Essential Thanksgiving
The terrible
fires in California made me think of fires in the autumn of 1864 in the
Shenandoah Valley of Virginia. As part of his plan to win the Civil War, Union
General Ulysses S. Grant commanded the destruction of the food and food-making
potential in the Valley, a breadbasket of Virginia. General Phillip Sheridan
commenced a twelve-day campaign called “the Burning.” Grant later wrote about his thoughts at the
time, “if the war is to continue another year, we want the Shenandoah Valley to
remain a barren waste.”
As Linda
Wheeler put it in the Washington Post in September of 2011: “Between …Sept. 26
and…Oct. 8, residents and soldiers reported seeing as many as 100 fires burning
at one time, filling the sky with smoke. At night, the fires created a lurid red
light along the horizon. Amanda Moore
watched the inferno and later wrote, ‘I shall never forget ...all the Mills and
barns ten miles up the creek were burning at once and the flames seemed to
reach the skies it was awful to watch.’ A Union soldier wrote in his diary,
‘The whole country around is wrapped in flames, the heavens are aglow with the
light thereof.’”
The Union
Army burned fields with the wheat still in them.
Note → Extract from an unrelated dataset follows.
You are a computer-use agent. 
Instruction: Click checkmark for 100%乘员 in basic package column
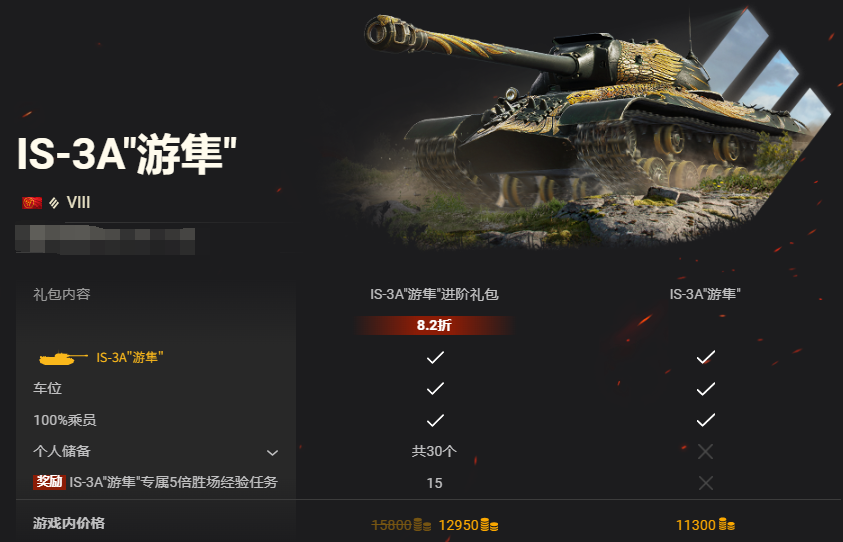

They burned mills for grinding
the wheat into flour. They burned barns and killed farm animals. Sometimes the
flames spread from barns to houses. (The purpose of recounting this is not to
excoriate the Union side. Union General William T. General Sherman said, “War
is hell,” and both sides in the war committed very questionable acts. And if we
think we have gotten beyond war being hell, a recent study from Brown
University asserts that almost 500,000 people, a majority of them civilians,
have died in the Afghan and Iraq wars and in Pakistan, and millions of people
have been displaced.)
Back to the
Shenandoah Valley in 1864. At Union Theological Seminary in Virginia in the
late 1970’s, I learned more about the destruction there and its aftermath. Our
beloved homiletics professor, Wellford Hobby, talked about a Presbyterian
pastor in the Shenandoah Valley at that time who was preparing his Sunday
sermon. In agricultural areas for people of faith, harvest time has
traditionally been a time for giving thanks. Yet in the Shenandoah Valley in
1864, with horrible and total destruction all around him, what scripture about
thanksgiving could this pastor possibly choose? What message of thanks could he
give?
His
congregation waited to see. The pastor stood up and read from the Old Testament
book of Habakkuk. He read, probably from the King James translation, these
words:
“Although
the fig tree shall not blossom, neither shall fruit be in the vines; the labour
of the olive shall fail, and the fields shall yield no food; the flock shall be
cut off from the fold, and there shall be no herd in the stalls: Yet I will
rejoice in the Lord, I will joy in the God of my salvation.” (Habakkuk
3:17-18.)
The prophet
Habakkuk, at a similar moment in Israel’s history (when there was destruction
of food and the ability to make food), said, “I will rejoice in the Lord, I
will joy in the God of my salvation.”
He was
saying that for the followers of the Living God, the heart of thanksgiving is
more than giving thanks for material things. Essential thanksgiving is to
rejoice in the Lord. Material things can be destroyed and taken away, but the
Living God is from everlasting to everlasting, and once we have a personal
relationship with Him as the “God of our Salvation” that relationship cannot be
destroyed. For Christians, we know the “God of our Salvation” supremely in his
self-revelation in Jesus of Nazareth. (John 3:16). Jesus died for us. Jesus
rose for us. Jesus is our Savior. As he put it, “Whoever has seen me has seen
the Father.” (John 14:9) When we put our trust in Jesus and accept his offer of
the unearned forgiveness of our sins, he is “the God of our Salvation.”
Even if, God
forbid, our homes were destroyed, even if our bank accounts vanished...even if
there were no food on our tables, our determination should be: “still we will
rejoice in the Living God. We will joy in the God of Our Salvation!"